Ce que j’ai appris en 4 ans à gérer une activité sur un marché SaaS extrêmement concurrentiel
(maxrozen.com)- OnlineOrNot, fondé par Max Rozen, a démarré sur un marché où il existait déjà plus de 200 produits concurrents
- Au départ, beaucoup de produits étaient pénibles à utiliser, puis d’innombrables concurrents sont apparus avant de disparaître rapidement
- Certains produits concurrents ont levé des fonds auprès de VC puis ont été rachetés par de grands groupes, avec une expérience utilisateur qui s’est progressivement dégradée
- OnlineOrNot vise une activité durable sur le long terme, financée sur fonds propres
- L’auteur conserve toujours un emploi à plein temps tout en développant son SaaS de manière régulière
- Il publie chaque année un billet de rétrospective, et certaines leçons tirées par le passé se sont révélées fausses avec le temps
Principes qui n’ont pas changé
J’ai appris énormément de choses en dirigeant une activité pendant plusieurs années, mais certains principes fondamentaux restent inchangés.
Investir 2 heures chaque jour ouvré
- Avant même de lancer OnlineOrNot, je consacrais déjà 2 heures chaque matin à des projets personnels avant de partir au travail
- Ce temps m’a permis d’achever des centaines d’articles, un livre et plusieurs projets logiciels
- Plus que la quantité de temps investie dans une journée, c’est l’effort régulier au quotidien qui compte le plus
- Pour préserver ce créneau, je me lève 2 heures plus tôt et j’ai réorganisé ma routine
Ne pas lancer d’autres side projects
- Comme le dit l’adage, on ne peut pas courir deux lièvres à la fois ; je me concentre donc sur une seule chose
- Certaines personnes exceptionnelles réussissent sur plusieurs projets, mais j’accepte que ce ne soit pas mon cas
- Le passage de $0 à $500 de MRR est la phase la plus difficile, et je ne vois pas l’intérêt de la répéter
- Je reste concentré sur un modèle qui fonctionne déjà, et je choisis aussi mon marketing avec cette logique
La priorité, c’est résoudre la douleur du client
- Quand un utilisateur s’inscrit, un email automatique lui demande : « Pourquoi vous êtes-vous inscrit ? »

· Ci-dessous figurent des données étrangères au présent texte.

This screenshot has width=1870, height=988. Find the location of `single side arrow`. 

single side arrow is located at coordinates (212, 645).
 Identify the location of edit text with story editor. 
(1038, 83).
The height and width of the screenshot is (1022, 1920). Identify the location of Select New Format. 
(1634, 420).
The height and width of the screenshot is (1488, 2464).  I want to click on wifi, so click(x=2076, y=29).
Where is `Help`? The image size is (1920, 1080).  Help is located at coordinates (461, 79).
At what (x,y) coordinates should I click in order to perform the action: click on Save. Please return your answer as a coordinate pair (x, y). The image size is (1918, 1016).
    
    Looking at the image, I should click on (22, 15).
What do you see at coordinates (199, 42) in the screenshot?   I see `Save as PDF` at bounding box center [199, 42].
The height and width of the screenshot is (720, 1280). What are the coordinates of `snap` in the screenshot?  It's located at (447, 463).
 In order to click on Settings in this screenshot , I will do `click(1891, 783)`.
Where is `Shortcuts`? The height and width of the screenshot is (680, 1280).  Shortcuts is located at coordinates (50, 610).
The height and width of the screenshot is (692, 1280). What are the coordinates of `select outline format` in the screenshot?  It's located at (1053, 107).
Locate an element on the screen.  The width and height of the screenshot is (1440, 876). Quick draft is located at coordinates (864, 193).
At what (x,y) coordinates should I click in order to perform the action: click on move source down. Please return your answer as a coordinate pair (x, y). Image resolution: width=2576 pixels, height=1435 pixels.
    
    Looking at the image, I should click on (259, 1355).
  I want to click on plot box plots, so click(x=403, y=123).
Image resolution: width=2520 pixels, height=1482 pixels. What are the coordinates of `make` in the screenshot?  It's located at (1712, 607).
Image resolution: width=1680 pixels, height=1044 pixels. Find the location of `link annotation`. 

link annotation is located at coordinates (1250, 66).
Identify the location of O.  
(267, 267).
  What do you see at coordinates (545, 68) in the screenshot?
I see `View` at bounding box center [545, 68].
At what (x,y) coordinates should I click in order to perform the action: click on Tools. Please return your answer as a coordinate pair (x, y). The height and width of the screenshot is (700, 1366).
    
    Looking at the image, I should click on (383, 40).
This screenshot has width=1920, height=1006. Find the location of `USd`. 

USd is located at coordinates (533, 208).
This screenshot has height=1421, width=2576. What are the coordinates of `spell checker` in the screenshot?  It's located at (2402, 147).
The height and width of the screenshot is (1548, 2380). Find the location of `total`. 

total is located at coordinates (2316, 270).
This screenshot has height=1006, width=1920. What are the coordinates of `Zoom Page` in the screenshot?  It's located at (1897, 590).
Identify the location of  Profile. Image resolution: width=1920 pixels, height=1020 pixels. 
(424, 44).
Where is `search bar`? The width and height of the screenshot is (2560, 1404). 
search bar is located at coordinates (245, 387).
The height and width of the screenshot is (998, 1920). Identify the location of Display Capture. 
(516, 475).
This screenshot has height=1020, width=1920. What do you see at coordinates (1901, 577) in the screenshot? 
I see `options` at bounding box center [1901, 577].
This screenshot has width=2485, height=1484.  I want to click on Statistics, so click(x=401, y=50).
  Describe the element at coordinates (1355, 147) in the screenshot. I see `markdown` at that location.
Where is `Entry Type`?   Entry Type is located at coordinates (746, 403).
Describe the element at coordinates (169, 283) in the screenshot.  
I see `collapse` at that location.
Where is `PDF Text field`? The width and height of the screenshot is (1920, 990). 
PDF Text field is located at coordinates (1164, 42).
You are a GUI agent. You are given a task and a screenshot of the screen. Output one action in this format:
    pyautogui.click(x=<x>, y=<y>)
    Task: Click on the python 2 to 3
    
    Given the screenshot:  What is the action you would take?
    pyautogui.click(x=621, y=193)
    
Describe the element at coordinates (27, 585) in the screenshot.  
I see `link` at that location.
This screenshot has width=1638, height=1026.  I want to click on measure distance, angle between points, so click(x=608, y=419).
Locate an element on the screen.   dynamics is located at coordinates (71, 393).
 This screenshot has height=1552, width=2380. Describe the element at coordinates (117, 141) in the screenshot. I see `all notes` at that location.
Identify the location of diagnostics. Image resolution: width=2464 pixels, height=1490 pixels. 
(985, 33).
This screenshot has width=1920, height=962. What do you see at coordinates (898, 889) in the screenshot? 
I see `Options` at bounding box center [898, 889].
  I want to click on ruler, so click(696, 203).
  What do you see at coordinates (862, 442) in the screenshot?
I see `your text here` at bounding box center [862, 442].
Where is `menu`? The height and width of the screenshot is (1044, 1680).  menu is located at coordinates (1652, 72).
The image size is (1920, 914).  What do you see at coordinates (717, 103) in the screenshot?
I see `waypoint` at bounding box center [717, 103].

- Je lis tous les emails et j’y réponds moi-même ; c’est une source essentielle d’insights pour améliorer le produit
- Identifier ce qui frustre les utilisateurs, puis le résoudre réellement
Itérer avec obstination et améliorer en continu
- Si je ne peux pas mettre quelque chose en production en moins de 2 heures, j’en réduis le périmètre pour le livrer d’abord
- Je n’arrive pas toujours à tomber exactement sur 2 heures, mais je préfère déployer vite une première version puis étendre la fonctionnalité
- Si on essaie de tout construire avant de livrer, on finit au contraire par perdre sa motivation et sa concentration
- Terminer progressivement une fonctionnalité derrière des feature flags est bien plus efficace
Leçons apprises
Lire quelques livres, puis se mettre immédiatement à construire
- Au démarrage, j’ai lu des dizaines de livres business pour éviter de faire des erreurs
- Mais j’ai fini par comprendre que rien n’est plus efficace que d’apprendre en se trompant soi-même
- Exemple : un passage en page d’accueil de Hacker News a attiré 6 000 visiteurs, mais seuls quelques-uns sont réellement arrivés jusqu’à l’application
- 75 % d’abandon sur le formulaire d’inscription → l’ajout d’une simple option de connexion OAuth a fait tomber ce taux à 50 %
- Si je devais recommencer, je ne lirais que ces trois livres avant de me lancer :
- The Mom Test (Rob Fitzpatrick)
- Deploy Empathy (Michele Hansen)
- Badass: Making Users Awesome (Kathy Sierra)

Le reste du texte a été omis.